JOB - Rewrite the material below, putting "Window" in place of every "Viewport" and leaving everything else untouched.

RECORD LIST -
Start
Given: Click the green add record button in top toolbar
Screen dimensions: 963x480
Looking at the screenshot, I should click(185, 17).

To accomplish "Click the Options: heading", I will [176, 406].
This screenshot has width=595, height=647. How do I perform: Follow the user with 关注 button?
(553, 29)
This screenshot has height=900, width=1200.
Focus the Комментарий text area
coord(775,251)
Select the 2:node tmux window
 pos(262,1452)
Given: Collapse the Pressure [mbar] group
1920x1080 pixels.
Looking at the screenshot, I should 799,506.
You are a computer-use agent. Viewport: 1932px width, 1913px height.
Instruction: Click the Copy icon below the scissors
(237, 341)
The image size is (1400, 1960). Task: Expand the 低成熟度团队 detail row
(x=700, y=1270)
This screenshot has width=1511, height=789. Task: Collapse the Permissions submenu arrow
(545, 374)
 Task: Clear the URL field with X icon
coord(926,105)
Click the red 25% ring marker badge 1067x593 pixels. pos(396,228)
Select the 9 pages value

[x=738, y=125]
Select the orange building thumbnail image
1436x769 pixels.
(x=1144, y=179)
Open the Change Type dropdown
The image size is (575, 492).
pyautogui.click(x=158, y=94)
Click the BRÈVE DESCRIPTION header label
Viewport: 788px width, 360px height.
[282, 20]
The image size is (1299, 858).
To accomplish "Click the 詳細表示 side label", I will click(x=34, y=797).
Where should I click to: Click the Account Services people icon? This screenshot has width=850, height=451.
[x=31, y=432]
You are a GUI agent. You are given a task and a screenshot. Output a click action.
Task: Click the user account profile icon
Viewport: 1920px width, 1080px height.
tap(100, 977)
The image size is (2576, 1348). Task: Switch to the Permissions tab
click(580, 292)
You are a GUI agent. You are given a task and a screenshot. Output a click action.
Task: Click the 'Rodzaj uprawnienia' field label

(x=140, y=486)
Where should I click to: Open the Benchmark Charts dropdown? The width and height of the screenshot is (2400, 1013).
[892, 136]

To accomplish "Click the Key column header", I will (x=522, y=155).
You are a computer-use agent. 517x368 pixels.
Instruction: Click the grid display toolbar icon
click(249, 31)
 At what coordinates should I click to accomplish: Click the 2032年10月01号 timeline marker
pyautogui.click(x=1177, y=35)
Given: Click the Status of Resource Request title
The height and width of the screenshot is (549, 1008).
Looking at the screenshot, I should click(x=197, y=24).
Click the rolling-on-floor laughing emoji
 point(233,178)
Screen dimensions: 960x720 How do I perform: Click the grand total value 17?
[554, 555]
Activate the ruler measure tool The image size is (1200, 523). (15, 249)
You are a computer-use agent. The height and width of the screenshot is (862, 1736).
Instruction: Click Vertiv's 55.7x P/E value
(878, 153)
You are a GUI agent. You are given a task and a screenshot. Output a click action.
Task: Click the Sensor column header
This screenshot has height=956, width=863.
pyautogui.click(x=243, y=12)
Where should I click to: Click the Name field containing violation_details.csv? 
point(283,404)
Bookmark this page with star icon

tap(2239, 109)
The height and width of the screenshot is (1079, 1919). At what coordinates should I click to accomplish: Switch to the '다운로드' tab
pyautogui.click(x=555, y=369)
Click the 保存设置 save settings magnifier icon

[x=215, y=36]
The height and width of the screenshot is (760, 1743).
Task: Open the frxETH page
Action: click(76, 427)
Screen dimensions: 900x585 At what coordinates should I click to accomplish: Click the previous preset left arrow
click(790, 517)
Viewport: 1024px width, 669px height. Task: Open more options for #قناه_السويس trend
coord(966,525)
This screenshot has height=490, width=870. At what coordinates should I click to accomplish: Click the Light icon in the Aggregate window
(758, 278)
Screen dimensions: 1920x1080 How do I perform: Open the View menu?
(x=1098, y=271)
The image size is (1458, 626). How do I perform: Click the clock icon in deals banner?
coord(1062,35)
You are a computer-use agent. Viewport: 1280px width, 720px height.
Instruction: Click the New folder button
End
THE RESPONSE -
Given: Click the green add record button in top toolbar
Screen dimensions: 963x480
Looking at the screenshot, I should click(185, 17).

To accomplish "Click the Options: heading", I will [176, 406].
This screenshot has width=595, height=647. How do I perform: Follow the user with 关注 button?
(553, 29)
This screenshot has height=900, width=1200.
Focus the Комментарий text area
coord(775,251)
Select the 2:node tmux window
 pos(262,1452)
Given: Collapse the Pressure [mbar] group
1920x1080 pixels.
Looking at the screenshot, I should 799,506.
You are a computer-use agent. Window: 1932px width, 1913px height.
Instruction: Click the Copy icon below the scissors
(237, 341)
The image size is (1400, 1960). Task: Expand the 低成熟度团队 detail row
(x=700, y=1270)
This screenshot has width=1511, height=789. Task: Collapse the Permissions submenu arrow
(545, 374)
 Task: Clear the URL field with X icon
coord(926,105)
Click the red 25% ring marker badge 1067x593 pixels. pos(396,228)
Select the 9 pages value

[x=738, y=125]
Select the orange building thumbnail image
1436x769 pixels.
(x=1144, y=179)
Open the Change Type dropdown
The image size is (575, 492).
pyautogui.click(x=158, y=94)
Click the BRÈVE DESCRIPTION header label
Window: 788px width, 360px height.
[282, 20]
The image size is (1299, 858).
To accomplish "Click the 詳細表示 side label", I will click(x=34, y=797).
Where should I click to: Click the Account Services people icon? This screenshot has width=850, height=451.
[x=31, y=432]
You are a GUI agent. You are given a task and a screenshot. Output a click action.
Task: Click the user account profile icon
Window: 1920px width, 1080px height.
tap(100, 977)
The image size is (2576, 1348). Task: Switch to the Permissions tab
click(580, 292)
You are a GUI agent. You are given a task and a screenshot. Output a click action.
Task: Click the 'Rodzaj uprawnienia' field label

(x=140, y=486)
Where should I click to: Open the Benchmark Charts dropdown? The width and height of the screenshot is (2400, 1013).
[892, 136]

To accomplish "Click the Key column header", I will (x=522, y=155).
You are a computer-use agent. 517x368 pixels.
Instruction: Click the grid display toolbar icon
click(249, 31)
 At what coordinates should I click to accomplish: Click the 2032年10月01号 timeline marker
pyautogui.click(x=1177, y=35)
Given: Click the Status of Resource Request title
The height and width of the screenshot is (549, 1008).
Looking at the screenshot, I should click(x=197, y=24).
Click the rolling-on-floor laughing emoji
 point(233,178)
Screen dimensions: 960x720 How do I perform: Click the grand total value 17?
[554, 555]
Activate the ruler measure tool The image size is (1200, 523). (15, 249)
You are a computer-use agent. The height and width of the screenshot is (862, 1736).
Instruction: Click Vertiv's 55.7x P/E value
(878, 153)
You are a GUI agent. You are given a task and a screenshot. Output a click action.
Task: Click the Sensor column header
This screenshot has height=956, width=863.
pyautogui.click(x=243, y=12)
Where should I click to: Click the Name field containing violation_details.csv? 
point(283,404)
Bookmark this page with star icon

tap(2239, 109)
The height and width of the screenshot is (1079, 1919). At what coordinates should I click to accomplish: Switch to the '다운로드' tab
pyautogui.click(x=555, y=369)
Click the 保存设置 save settings magnifier icon

[x=215, y=36]
The height and width of the screenshot is (760, 1743).
Task: Open the frxETH page
Action: click(76, 427)
Screen dimensions: 900x585 At what coordinates should I click to accomplish: Click the previous preset left arrow
click(790, 517)
Window: 1024px width, 669px height. Task: Open more options for #قناه_السويس trend
coord(966,525)
This screenshot has height=490, width=870. At what coordinates should I click to accomplish: Click the Light icon in the Aggregate window
(758, 278)
Screen dimensions: 1920x1080 How do I perform: Open the View menu?
(x=1098, y=271)
The image size is (1458, 626). How do I perform: Click the clock icon in deals banner?
coord(1062,35)
You are a computer-use agent. Window: 1280px width, 720px height.
Instruction: Click the New folder button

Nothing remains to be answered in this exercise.